* _SUPPLIED ENTRIES_:

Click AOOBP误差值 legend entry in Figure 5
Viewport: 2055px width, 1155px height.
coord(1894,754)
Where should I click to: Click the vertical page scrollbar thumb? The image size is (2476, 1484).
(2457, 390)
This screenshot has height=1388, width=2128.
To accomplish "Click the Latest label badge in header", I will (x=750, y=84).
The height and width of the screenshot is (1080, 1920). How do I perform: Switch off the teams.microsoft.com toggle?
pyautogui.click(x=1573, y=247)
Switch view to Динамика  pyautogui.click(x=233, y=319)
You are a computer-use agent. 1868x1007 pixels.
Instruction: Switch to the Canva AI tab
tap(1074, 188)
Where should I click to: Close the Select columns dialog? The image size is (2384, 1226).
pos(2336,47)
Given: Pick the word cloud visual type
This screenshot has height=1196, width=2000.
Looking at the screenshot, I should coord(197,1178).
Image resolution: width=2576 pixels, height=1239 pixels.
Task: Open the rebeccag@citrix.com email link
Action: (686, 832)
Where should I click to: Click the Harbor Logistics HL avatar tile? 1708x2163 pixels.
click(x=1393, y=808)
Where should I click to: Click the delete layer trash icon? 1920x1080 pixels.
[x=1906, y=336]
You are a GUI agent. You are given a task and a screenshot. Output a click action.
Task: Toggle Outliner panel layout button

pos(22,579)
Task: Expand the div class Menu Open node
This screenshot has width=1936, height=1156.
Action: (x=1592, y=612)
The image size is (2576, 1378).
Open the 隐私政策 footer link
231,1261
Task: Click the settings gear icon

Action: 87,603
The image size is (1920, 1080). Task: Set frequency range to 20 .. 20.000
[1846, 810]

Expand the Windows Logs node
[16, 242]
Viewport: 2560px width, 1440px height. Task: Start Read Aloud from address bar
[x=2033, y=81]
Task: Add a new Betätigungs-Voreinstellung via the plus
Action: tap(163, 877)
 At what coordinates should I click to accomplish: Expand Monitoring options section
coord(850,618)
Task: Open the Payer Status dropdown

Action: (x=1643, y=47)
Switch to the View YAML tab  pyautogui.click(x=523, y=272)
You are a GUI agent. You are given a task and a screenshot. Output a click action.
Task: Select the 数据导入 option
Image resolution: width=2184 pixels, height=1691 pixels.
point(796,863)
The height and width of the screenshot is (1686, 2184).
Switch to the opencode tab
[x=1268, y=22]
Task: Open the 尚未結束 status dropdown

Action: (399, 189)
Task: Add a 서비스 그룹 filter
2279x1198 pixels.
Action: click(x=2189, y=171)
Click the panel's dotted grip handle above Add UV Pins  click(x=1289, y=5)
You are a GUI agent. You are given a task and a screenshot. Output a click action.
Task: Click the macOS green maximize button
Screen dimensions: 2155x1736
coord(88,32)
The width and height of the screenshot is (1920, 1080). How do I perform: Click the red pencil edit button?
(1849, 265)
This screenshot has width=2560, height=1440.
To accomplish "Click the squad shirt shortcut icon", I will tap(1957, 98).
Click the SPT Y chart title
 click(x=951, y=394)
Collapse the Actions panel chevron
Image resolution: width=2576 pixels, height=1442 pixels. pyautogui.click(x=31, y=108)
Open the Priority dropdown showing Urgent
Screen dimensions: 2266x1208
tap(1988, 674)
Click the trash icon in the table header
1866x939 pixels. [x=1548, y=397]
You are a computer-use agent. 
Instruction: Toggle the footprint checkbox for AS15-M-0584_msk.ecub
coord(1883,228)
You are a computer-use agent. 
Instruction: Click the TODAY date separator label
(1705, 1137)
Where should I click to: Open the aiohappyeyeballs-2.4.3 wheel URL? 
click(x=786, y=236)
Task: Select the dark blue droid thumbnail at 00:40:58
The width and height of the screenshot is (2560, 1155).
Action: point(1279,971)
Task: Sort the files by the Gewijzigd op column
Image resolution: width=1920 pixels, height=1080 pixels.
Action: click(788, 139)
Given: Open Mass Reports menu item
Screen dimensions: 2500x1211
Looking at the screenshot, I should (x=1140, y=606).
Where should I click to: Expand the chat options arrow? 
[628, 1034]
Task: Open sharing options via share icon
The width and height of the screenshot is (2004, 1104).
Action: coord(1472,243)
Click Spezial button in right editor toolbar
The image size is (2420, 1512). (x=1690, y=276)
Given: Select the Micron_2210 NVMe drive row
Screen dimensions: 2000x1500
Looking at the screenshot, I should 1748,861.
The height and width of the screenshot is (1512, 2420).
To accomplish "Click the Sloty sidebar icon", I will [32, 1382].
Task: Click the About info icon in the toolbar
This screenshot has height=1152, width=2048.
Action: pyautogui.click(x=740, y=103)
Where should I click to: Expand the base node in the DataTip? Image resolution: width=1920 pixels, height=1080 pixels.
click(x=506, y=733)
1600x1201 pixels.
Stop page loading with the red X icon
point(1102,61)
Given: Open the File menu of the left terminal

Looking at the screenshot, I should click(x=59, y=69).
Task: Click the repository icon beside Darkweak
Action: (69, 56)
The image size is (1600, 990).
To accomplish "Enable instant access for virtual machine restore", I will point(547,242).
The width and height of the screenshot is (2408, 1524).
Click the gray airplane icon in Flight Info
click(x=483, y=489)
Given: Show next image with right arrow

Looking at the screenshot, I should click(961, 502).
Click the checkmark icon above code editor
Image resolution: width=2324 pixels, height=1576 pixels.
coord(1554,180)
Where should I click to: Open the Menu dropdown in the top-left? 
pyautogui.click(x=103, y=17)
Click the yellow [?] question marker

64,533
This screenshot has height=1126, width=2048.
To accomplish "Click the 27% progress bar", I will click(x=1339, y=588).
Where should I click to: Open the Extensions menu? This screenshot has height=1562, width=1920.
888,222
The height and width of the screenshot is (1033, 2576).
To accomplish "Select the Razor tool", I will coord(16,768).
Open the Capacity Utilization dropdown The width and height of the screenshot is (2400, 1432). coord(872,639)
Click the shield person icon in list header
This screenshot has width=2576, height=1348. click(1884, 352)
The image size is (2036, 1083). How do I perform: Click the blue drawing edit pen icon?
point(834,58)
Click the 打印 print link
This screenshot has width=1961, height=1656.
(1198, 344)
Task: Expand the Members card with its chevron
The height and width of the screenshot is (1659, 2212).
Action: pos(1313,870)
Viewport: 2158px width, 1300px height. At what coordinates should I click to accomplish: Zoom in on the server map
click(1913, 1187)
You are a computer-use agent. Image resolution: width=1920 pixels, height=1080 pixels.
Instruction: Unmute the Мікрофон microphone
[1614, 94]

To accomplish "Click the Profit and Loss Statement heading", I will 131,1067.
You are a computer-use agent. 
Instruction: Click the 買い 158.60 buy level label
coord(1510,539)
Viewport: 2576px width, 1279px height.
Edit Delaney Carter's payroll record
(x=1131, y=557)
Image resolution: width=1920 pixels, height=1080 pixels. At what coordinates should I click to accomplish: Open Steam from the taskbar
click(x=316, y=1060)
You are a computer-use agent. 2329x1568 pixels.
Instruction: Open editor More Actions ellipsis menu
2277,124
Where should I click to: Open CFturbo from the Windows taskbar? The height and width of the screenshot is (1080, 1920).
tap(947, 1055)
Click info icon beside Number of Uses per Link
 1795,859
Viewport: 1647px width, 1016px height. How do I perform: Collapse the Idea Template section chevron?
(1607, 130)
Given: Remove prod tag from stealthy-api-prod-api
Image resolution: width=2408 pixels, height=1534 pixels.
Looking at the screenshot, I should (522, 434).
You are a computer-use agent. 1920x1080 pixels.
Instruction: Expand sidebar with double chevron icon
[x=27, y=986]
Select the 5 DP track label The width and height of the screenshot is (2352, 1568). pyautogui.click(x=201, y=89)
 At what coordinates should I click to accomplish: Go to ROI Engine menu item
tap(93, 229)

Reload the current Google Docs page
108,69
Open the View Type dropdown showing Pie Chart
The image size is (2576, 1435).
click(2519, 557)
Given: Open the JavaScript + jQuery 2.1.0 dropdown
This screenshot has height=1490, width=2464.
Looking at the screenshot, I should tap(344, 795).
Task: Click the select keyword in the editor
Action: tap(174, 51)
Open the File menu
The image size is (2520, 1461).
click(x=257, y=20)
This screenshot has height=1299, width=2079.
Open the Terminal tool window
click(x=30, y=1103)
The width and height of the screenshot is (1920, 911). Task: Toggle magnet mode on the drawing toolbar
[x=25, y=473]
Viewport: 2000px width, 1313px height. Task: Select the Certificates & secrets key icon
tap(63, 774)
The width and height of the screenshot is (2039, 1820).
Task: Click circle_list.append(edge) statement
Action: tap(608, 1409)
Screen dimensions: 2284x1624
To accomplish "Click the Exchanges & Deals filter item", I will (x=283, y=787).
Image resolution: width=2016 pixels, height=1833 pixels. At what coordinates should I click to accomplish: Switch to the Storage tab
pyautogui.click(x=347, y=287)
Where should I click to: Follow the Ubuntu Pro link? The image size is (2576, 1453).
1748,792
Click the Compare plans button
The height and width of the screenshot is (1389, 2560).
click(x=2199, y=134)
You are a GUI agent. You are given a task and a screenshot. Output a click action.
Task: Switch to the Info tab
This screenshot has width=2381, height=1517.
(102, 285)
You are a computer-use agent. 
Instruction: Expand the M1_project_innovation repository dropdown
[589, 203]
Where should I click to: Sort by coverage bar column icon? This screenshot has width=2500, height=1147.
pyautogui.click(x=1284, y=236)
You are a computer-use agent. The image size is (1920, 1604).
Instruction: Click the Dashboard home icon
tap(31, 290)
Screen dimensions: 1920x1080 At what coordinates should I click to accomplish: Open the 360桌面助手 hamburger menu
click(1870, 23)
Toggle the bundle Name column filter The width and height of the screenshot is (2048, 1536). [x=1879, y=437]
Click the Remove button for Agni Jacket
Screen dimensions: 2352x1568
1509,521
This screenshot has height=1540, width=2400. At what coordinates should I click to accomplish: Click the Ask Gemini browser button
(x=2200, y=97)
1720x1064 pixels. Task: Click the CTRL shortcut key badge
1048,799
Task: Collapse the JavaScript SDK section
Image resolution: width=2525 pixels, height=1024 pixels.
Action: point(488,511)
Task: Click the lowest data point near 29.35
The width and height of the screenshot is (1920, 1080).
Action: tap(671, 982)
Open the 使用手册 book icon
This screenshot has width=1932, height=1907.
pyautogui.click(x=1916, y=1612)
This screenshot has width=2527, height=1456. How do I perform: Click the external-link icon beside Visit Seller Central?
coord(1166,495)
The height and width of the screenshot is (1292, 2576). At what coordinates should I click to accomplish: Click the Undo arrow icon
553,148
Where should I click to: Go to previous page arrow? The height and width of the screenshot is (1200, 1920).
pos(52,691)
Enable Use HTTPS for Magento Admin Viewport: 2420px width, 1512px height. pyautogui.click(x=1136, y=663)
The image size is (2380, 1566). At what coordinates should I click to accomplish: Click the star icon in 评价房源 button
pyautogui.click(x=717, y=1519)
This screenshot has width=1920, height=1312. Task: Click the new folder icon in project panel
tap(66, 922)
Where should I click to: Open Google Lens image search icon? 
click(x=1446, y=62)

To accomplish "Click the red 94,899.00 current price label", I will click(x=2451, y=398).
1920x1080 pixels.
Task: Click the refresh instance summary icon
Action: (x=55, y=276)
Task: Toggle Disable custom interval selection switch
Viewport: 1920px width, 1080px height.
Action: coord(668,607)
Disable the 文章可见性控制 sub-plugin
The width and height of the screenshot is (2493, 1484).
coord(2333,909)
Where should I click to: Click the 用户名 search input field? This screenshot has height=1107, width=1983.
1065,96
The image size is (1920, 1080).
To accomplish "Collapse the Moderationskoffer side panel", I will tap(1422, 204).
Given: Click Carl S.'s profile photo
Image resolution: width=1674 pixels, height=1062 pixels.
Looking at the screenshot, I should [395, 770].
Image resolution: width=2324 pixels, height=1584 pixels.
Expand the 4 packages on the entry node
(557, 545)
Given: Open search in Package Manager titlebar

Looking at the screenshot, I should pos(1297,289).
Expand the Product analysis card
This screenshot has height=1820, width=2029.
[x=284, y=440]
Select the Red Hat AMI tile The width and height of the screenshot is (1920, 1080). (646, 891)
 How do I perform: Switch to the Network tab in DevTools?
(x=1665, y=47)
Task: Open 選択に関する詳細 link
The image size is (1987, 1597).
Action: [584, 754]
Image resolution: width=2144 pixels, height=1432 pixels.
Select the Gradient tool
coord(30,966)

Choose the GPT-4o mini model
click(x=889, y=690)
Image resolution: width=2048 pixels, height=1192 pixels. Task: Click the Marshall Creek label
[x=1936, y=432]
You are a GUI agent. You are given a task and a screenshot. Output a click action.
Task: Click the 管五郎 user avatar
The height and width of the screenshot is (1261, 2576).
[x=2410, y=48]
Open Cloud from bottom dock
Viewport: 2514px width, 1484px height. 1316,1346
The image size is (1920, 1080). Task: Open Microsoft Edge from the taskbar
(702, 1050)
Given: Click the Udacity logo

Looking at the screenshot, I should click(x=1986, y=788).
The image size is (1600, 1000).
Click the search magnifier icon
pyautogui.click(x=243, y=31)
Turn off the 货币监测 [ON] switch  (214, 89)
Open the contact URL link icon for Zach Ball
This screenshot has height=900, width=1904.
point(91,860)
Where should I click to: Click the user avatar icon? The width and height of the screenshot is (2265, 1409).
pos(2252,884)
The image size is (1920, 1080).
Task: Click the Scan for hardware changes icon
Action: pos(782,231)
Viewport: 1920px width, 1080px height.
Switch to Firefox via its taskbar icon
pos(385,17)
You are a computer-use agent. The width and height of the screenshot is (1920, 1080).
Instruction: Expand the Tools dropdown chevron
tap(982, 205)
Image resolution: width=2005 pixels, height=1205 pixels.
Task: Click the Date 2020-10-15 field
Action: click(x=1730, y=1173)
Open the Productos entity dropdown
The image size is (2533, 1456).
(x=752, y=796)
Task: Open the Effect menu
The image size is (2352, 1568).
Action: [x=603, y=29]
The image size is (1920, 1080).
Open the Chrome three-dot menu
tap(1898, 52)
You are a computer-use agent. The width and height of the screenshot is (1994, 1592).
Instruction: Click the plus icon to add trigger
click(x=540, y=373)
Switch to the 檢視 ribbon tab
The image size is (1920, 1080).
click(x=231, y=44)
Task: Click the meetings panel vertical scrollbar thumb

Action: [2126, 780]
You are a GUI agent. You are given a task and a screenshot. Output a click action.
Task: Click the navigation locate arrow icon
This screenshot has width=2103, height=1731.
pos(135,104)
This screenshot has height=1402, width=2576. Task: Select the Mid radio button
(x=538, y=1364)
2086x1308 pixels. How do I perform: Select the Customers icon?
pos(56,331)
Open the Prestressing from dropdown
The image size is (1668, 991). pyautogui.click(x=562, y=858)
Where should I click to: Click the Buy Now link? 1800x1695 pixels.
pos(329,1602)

* _PROBLEM_: The lines holding the word "Remove" are the answer. Find them in the entries and copy them.

* _TASK RESULT_:
Given: Remove prod tag from stealthy-api-prod-api
Click the Remove button for Agni Jacket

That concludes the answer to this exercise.